| What the task requires |
Return, word for word, every line starting at the line with "Where should I" and ending at the final line of the entries; skip the pictures.

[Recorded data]

++++++++++++++++++++

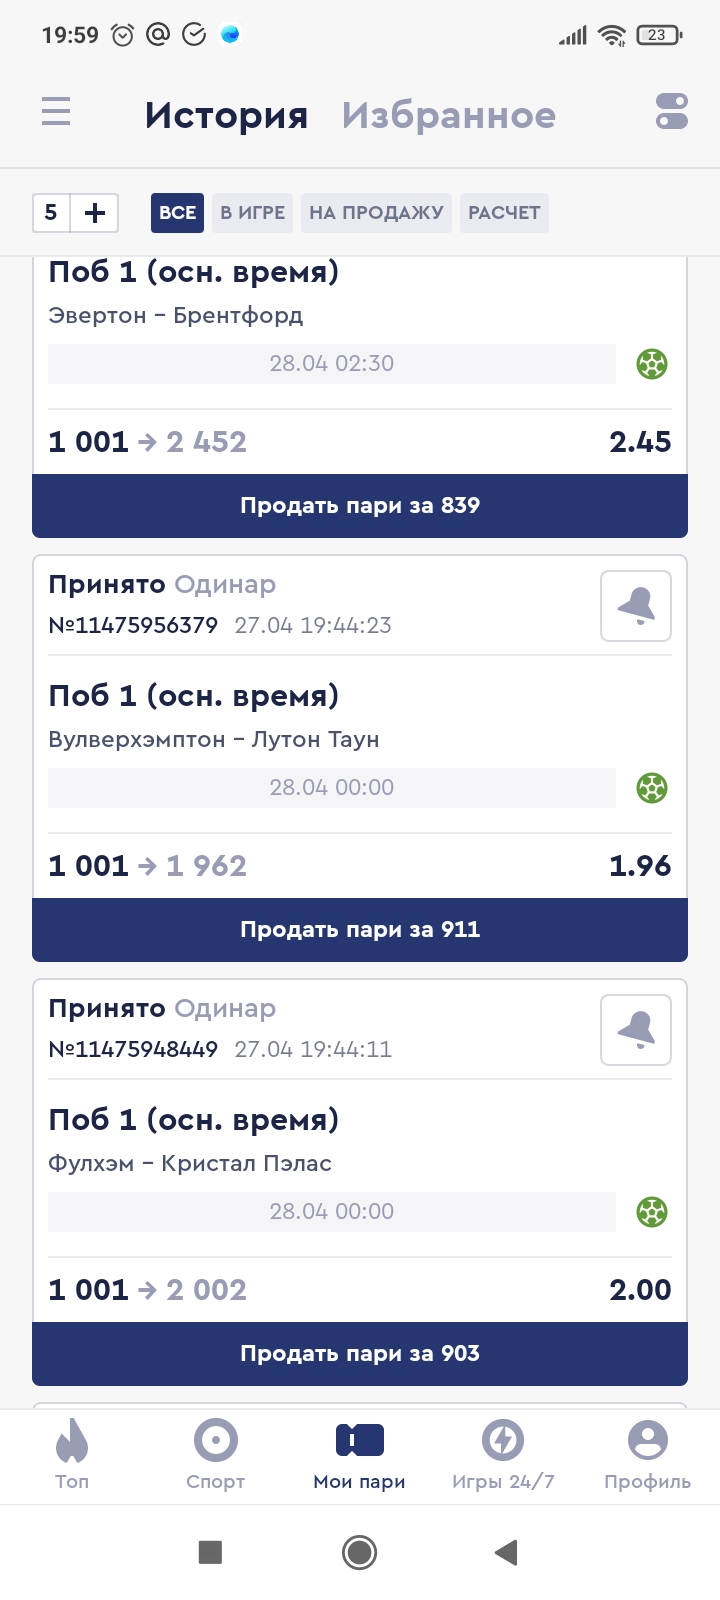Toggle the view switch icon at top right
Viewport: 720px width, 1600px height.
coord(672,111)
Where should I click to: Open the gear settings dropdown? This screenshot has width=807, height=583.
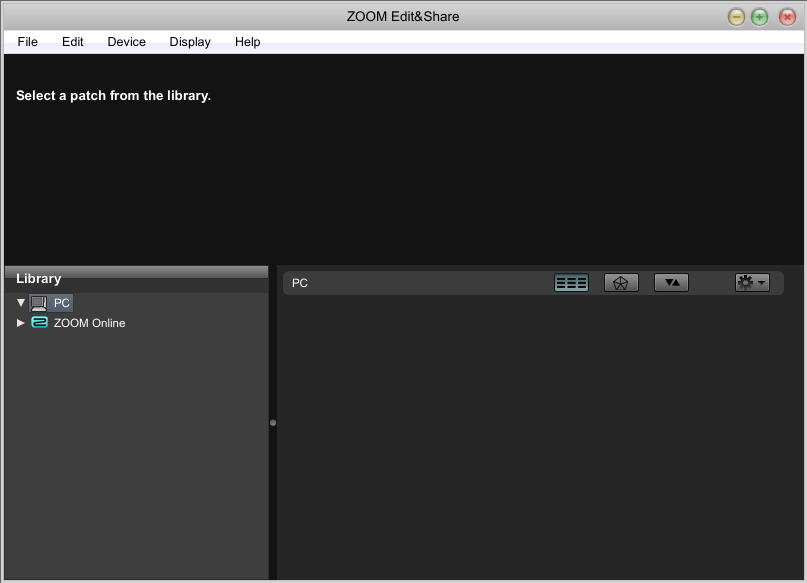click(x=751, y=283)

++++++++++++++++++++

| Written solution |
Where should I click to: Open the gear settings dropdown? This screenshot has width=807, height=583.
click(x=751, y=283)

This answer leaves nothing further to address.